Chapada é um subdistrito de Lavras Novas, por sua vez, distrito de Ouro Preto-MG. É uma vila histórica com cerca 80 habitantes, localizada a 17 km da sede do município.
Em 2019, o serviço de saneamento (água e esgotos) em Outro Preto foi privatizado e a partir de janeiro de 2020 passou a ser prestado pela Saneouro (Ouro Preto Serviços de Saneamento S.A), um consórcio formado pela GS Inima Brasil (que compõe o quinto maior conglomerado empresarial da Coreia do Sul) e sua parceira mineira MIP Investimentos e Participações Ltda.
O abastecimento de água da Chapada é realizado, por gravidade, a partir de uma das cerca de 50 nascentes existentes na localidade, por meio de canalização e reservatório bem antigos. Tradicionalmente, e periodicamente, a comunidade se encarregava de limpar o reservatório coletivo de água, em trabalho de mutirão, pois, particularmente em períodos de chuvas, a água costuma chegar às torneiras das casas com cor barrenta.
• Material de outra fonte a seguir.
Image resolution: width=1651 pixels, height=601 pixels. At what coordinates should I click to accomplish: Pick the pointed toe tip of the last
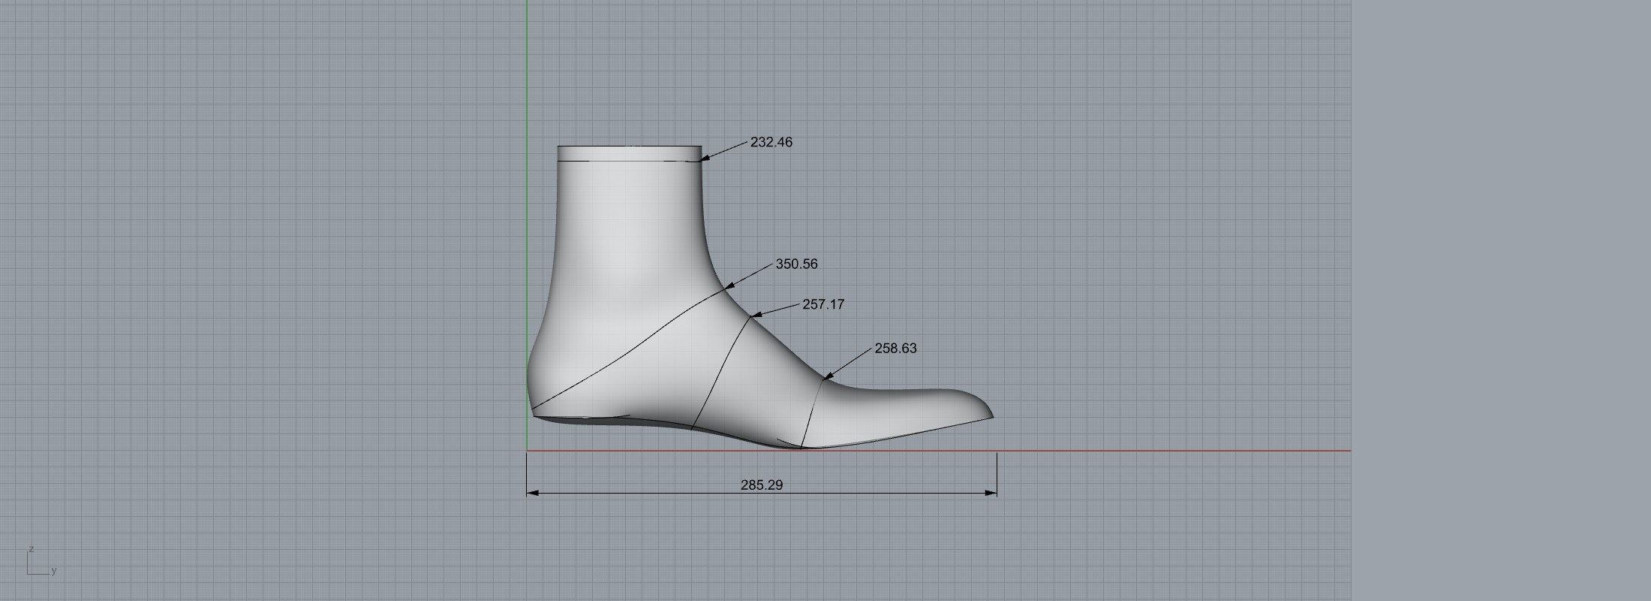click(x=991, y=415)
Em março de 2023, como sempre fez, a comunidade convocou um mutirão para lavar o reservatório. Vídeos do dia revelaram o descaso da concessionária: a caixa d’água tinha lama misturada a pastilhas de cloro e até peixes. As imagens viralizaram nas redes e na imprensa, de Minas Gerais e nacional. A Saneouro respondeu com um boletim de ocorrência contra a comunidade por “invasão de propriedade” e o abastecimento foi suspenso por dois dias – segundo a empresa para assegurar que a limpeza do reservatório fosse realizada por “equipe técnica”. Entretanto, até então, o problema é recorrente.
Desde a época do serviço municipal (extinto em 2018), os habitantes de Ouro Preto pagavam uma taxa básica (módica) pelo serviço de água. A Saneouro instituiu a cobrança pelo consumo, mas a efetivação desse procedimento, obviamente, depende de medição da água consumida. Porém, assim como em Ouro Preto como um todo, os moradores da Chapada resistem à instalação de hidrômetros em suas residências. Não se opõem à cobrança em si, mas querem um preço justo, condizente com a realidade (rural) da vila, com um sistema de abastecimento extremamente simples em termos de infraestrutura e em estado precário de manutenção. Além disso, a comunidade não vê sentido em pagar por serviços de esgotos, inexistentes, já que o esgotamento sanitário é realizado por soluções individuais, instaladas e mantidas pelos próprios moradores.
Quatro meses depois do “imbróglio da caixa d’água”, a Saneouro concluiu obras de intervenção na área de captação da água, mas o resultado foi a redução da oferta de água; além disso a empresa impediu o acesso da comunidade ao registro e à caixa d’água. Em consequência, já começa a faltar água nas torneiras das casas, algo até então inimaginável na Chapada. As pessoas têm procurado a Saneouro, mas recebem como resposta que a empresa só registra demandas para “clientes portadores de número da matrícula”, ou seja, é necessário solicitar a instalação do hidrômetro.
Este é o cenário no qual a concessionária privada age de forma autoritária e truculenta: ameaça de cobrança de preços elevados por um serviço precário, problemas de qualidade da água e, agora de abastecimento.
Nas palavras de uma moradora, “é tipo Bacurau”, em alusão ao filme, em que os moradores de um pequeno povoado localizado no sertão brasileiro descobrem que a comunidade não consta mais no mapa e passam a ser vítimas de ataques. Mas “a Chapada não irá esmorecer; sob as bençãos de Santana, seguirá no enfrentamento por saúde, dignidade, direitos ancestrais e pelas futuras gerações”.